▶ _DIRECTIONS FOR THIS TASK_:
For the word "amigos", copy every line of the material that includes it.

▶ _EXTRACTED INFORMATION_:
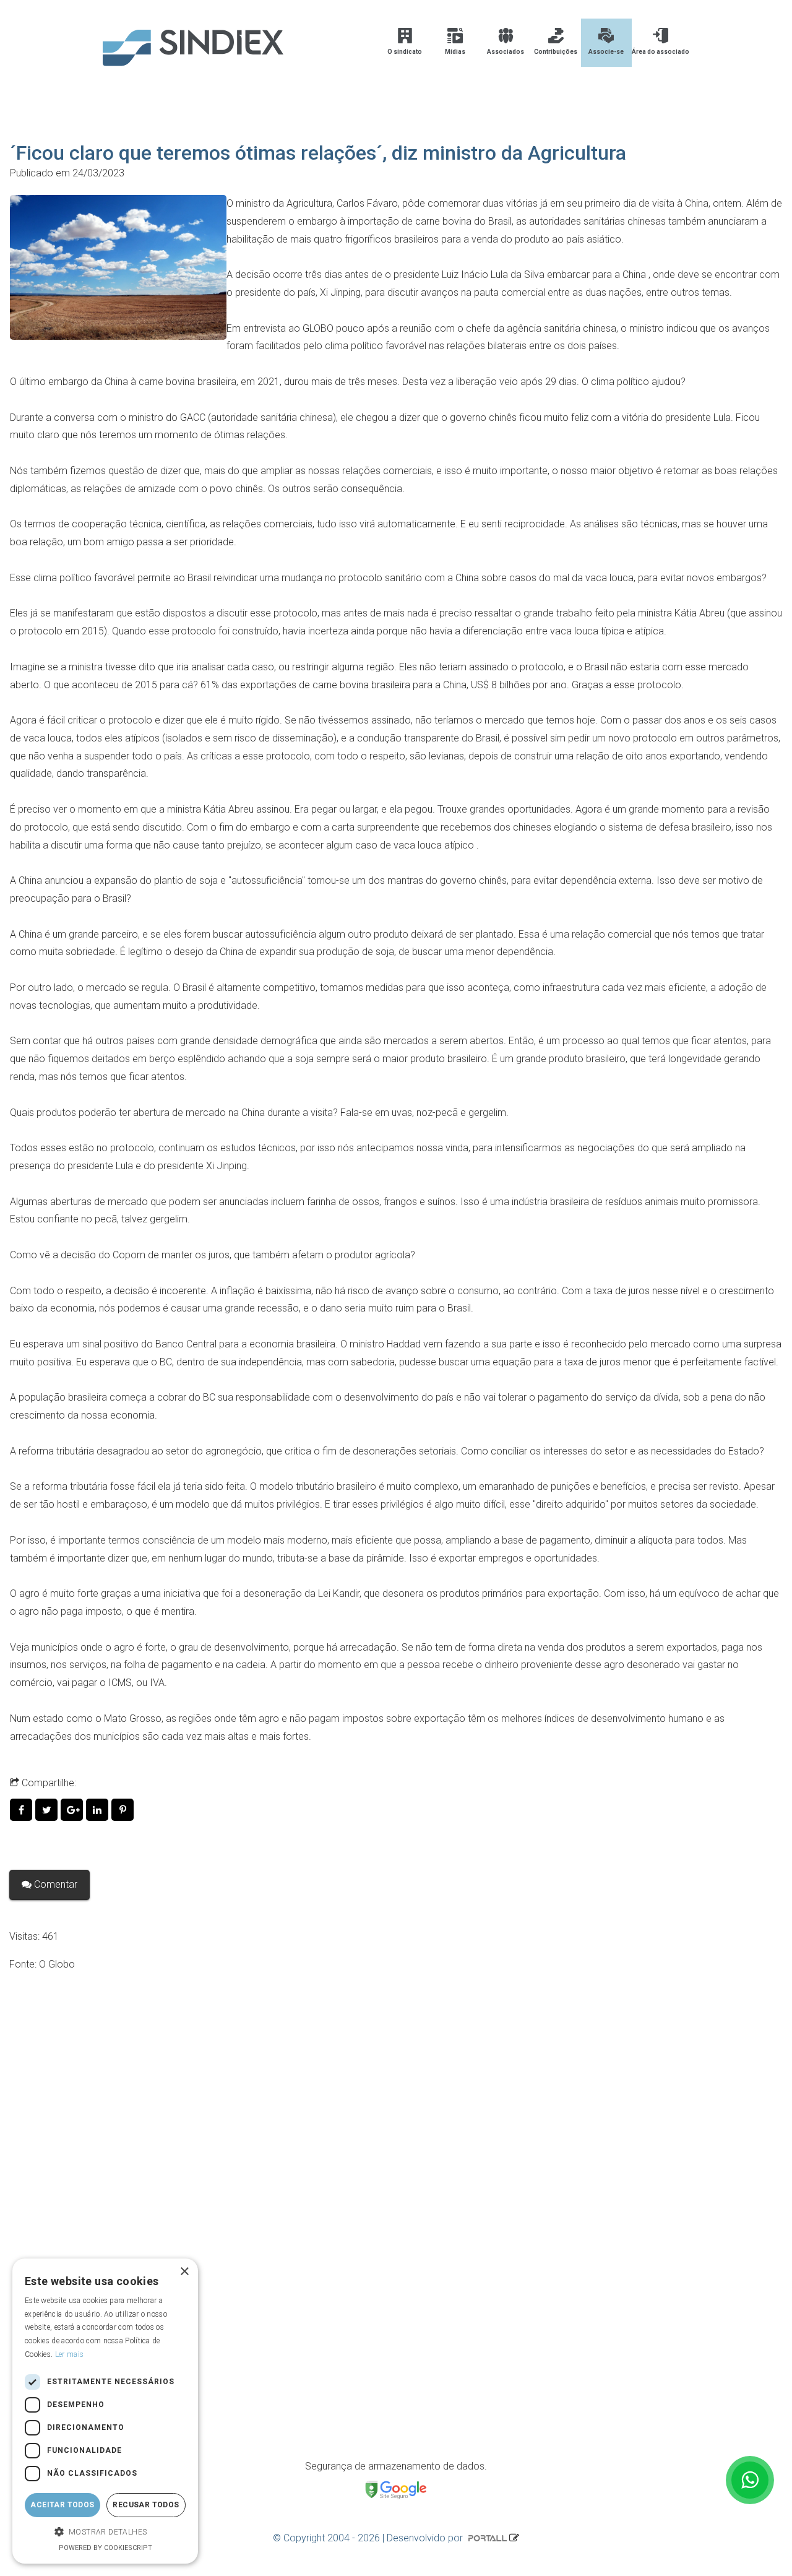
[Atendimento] (749, 2480)
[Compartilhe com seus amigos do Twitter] (48, 1810)
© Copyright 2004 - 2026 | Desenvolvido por (369, 2538)
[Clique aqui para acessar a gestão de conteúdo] (514, 2538)
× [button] (184, 2271)
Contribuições (555, 51)
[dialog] (105, 2411)
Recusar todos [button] (146, 2504)
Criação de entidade (80, 2233)
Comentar (54, 1884)
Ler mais (69, 2354)
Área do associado (660, 51)
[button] (105, 2532)
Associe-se (606, 51)
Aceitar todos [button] (62, 2504)
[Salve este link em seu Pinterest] (122, 1810)
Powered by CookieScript (105, 2548)
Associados (505, 51)
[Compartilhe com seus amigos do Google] (73, 1810)
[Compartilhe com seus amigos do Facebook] (22, 1810)
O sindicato (404, 51)
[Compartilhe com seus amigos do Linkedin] (98, 1810)
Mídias (455, 51)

▶ _SOLUTION TO THE PROBLEM_:
[Compartilhe com seus amigos do Twitter] (48, 1810)
[Compartilhe com seus amigos do Google] (73, 1810)
[Compartilhe com seus amigos do Facebook] (22, 1810)
[Compartilhe com seus amigos do Linkedin] (98, 1810)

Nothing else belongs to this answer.